Hope you catch a bunch, and have fun! 8)


----------



## nicdicarlo (Apr 10, 2008)

Good luck Jake. Lookin' forward to a good report.


----------



## BassAddict (Apr 10, 2008)

Good luck and cant wait for the pics


----------



## mtnman (Apr 10, 2008)

Good luck dude. hope to see some fish pictures. have a great time.


----------



## jkbirocz (Apr 11, 2008)

Well unfortunately we did not slaughter the smallies, but I was able to hook into one smaller one on a perch colored x-rap. We got to the spot around 1:30 in the afternoon and stayed untill around 5. The river was at a nice level and the water was a awesome greenish blue color. Water temp before the spring creek that flows in was 55 degrees in the sun, spring water temp was only 43 degrees. After the spring fed into the river the water temp was right around 50. I mainly fished above the spring inlet and spotted a fair number of smallies. My fish came within the first 20 mins of fishing. I had a bunch more follows with the perch x-rap, but no hook ups. After the first round of casting the fish seemed to turn off. The fish here get spooked very easily because it receives very little fishing pressure. The fished moved into the main channel and stuck there the rest of the day. The carp were all over, but we decided even they seemed to sluggish to want to bite. I tried all sorts of baits, 3 colors of x-raps, pin's minnows, husky jerks, cranks, traps, jigs, tubes, and weightless t-rigged plastics, but nothing could coax a bite. I was very confused as the fish were obviously there, but apparently they were plenty satisfied not bitintg our lures. I will hopefully get up there again before the spawn, but I leave them alone the month of May, due to the spawn and spring gobbler season. Although the fish weren't hitting, we had a great time, the weather was gorgeous in the low 70's, we were both wearing shorts and t-shirts and I of course got some more sunburn on my arms and face. 

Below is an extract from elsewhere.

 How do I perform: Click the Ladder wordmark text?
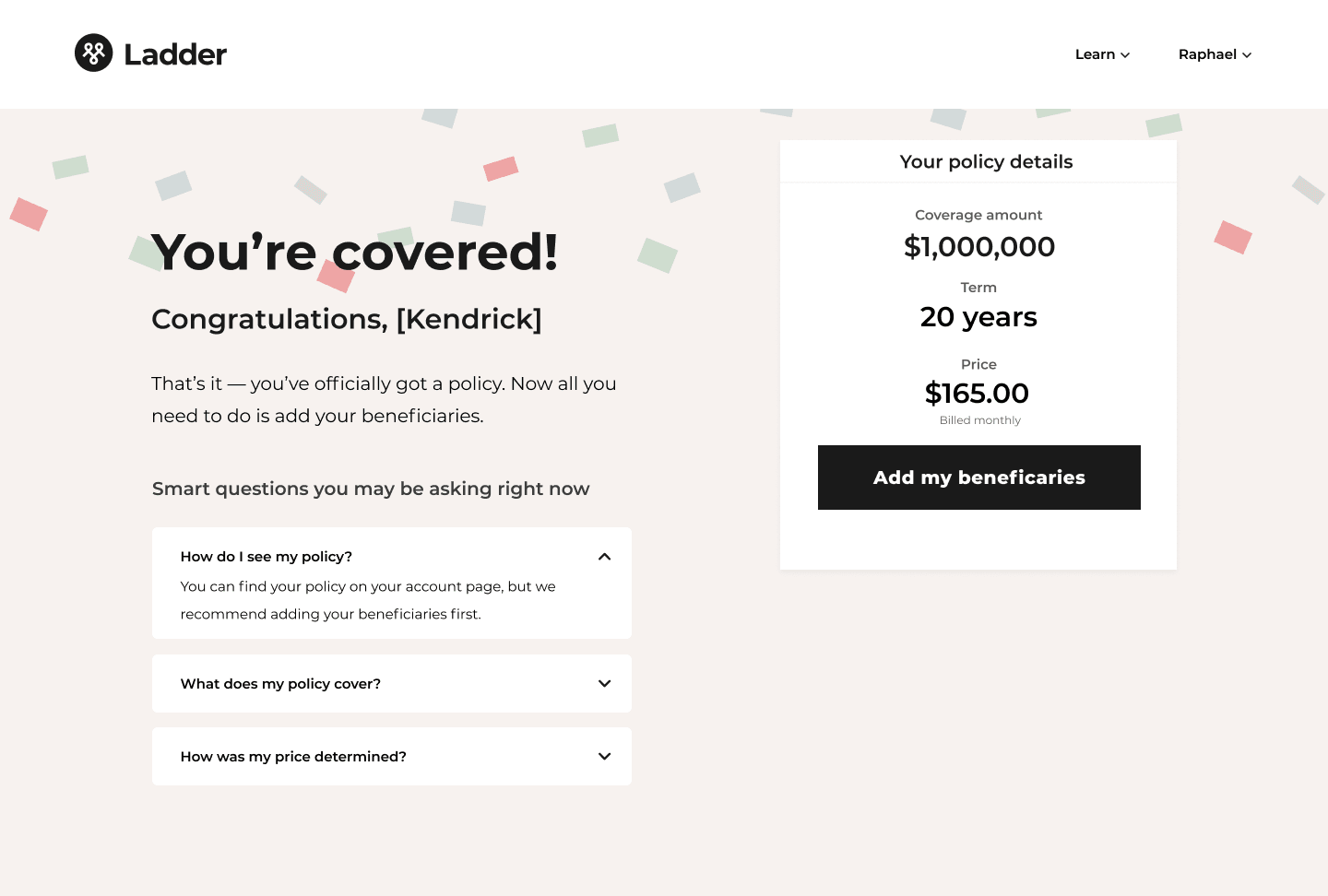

Here are some pics of the spring, river, and my fish.


----------



## Jim (Apr 11, 2008)

Nice job man! Looks awesome over there!


----------



## Captain Ahab (Apr 11, 2008)

I had the same problems - saw lots of fish but no takers. At least you got one. I think the sudden warm weather has put them off their feed. In a few days - they will be eating plenty (of hooks I hope)

Nice photos

NO BOOTS?


----------



## Waterwings (Apr 11, 2008)

Nice pics and nice catch! 8)


----------



## slim357 (Apr 11, 2008)

Nice pics, looks like a great place to spend a day fishin, good to see you got one, i wish i had some more brown fish down here, but im stuck with the green ones.


----------



## FishinsMyLife (Apr 11, 2008)

Nice pictures. That is really some pretty country up there. Nice bass too.


----------



## mr.fish (Apr 11, 2008)

Thats some nice looking country up there. That doesn't even look like the skuke compared to the lower end of it.

Maybe the big D is def. worth a try this weekend. Water temp might just be slightly warmer for a good smallmouth outing.


----------